Once OPEN, it waits recovery_timeout seconds before transitioning to HALF_OPEN. In HALF_OPEN, if a request succeeds, it CLOSES and clears the window. If it fails, it returns to OPEN.

PARAMETER DESCRIPTION
name

Identifier for logging.

TYPE: str DEFAULT: 'default'

window_size

Number of recent calls to track.

TYPE: int DEFAULT: 100

min_throughput

Minimum requests before considering error rate.

TYPE: int DEFAULT: 10

target_error_rate

Desired error rate boundary (0.0 - 1.0).

TYPE: float DEFAULT: 0.5

recovery_timeout

Seconds before attempting half-open recovery.

TYPE: float DEFAULT: 30.0

Initialize the adaptive circuit breaker.

state property

state: CircuitState

Current circuit state. May evaluate timeouts and switch to HALF_OPEN.

metrics property

metrics: AdaptiveMetrics

Snapshot of current adaptive metrics.

record_success

record_success() -> None

Record a successful call.

record_failure

record_failure(_exc: Exception) -> None

Record a failed call.

PARAMETER DESCRIPTION
_exc

The exception that occurred.

TYPE: Exception

evaluate_result

evaluate_result(
    result: Result[T, Exception],
) -> Result[T, Exception]

Evaluate a Result and record success or failure.

PARAMETER DESCRIPTION
result

A Result to evaluate.

TYPE: Result[T, Exception]

RETURNS DESCRIPTION
Result[T, Exception]

The original Result.

should_allow

should_allow() -> bool

Check if a call should be attempted.

RETURNS DESCRIPTION
bool

True if the circuit permits a call.

reset

reset() -> None

Reset the breaker and window.


Adaptive Retry

Adaptive Retry — learns optimal backoff from runtime outcomes.

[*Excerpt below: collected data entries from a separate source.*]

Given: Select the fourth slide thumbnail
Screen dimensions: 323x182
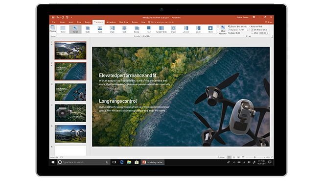Looking at the screenshot, I should (70, 113).
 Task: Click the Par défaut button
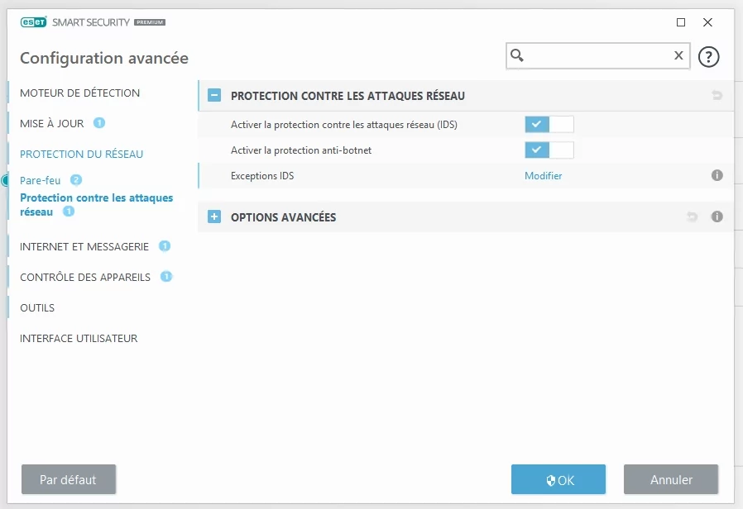pyautogui.click(x=69, y=479)
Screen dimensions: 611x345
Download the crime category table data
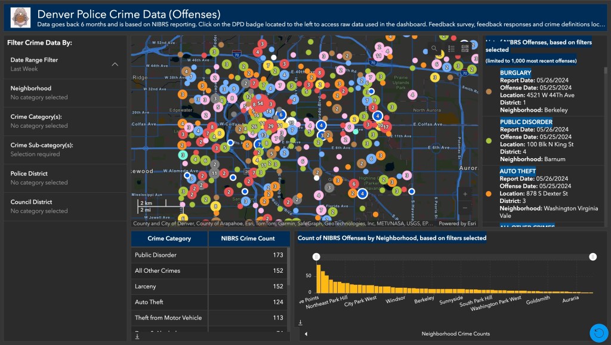(x=138, y=336)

Tracks recent retry outcomes in a rolling window and computes the best delay for each attempt level, favouring delays that historically led to successful retries.

RetryMetrics dataclass

RetryMetrics(
    success_rate: float,
    avg_delay: float,
    p95_delay: float,
    total_outcomes: int,
)

Snapshot of adaptive retry metrics.

ATTRIBUTE DESCRIPTION
success_rate

Overall success rate (0.0 - 1.0).

TYPE: float

avg_delay

Average delay across all successful retries.

TYPE: float

p95_delay

95th percentile delay.

TYPE: float

total_outcomes

Total tracked outcomes.

TYPE: int

AdaptiveRetry

AdaptiveRetry(
    *,
    min_delay: float = 0.1,
    max_delay: float = 60.0,
    window_size: int = 50,
    max_attempts: int = 3,
)

Retry strategy that learns optimal delays from outcomes.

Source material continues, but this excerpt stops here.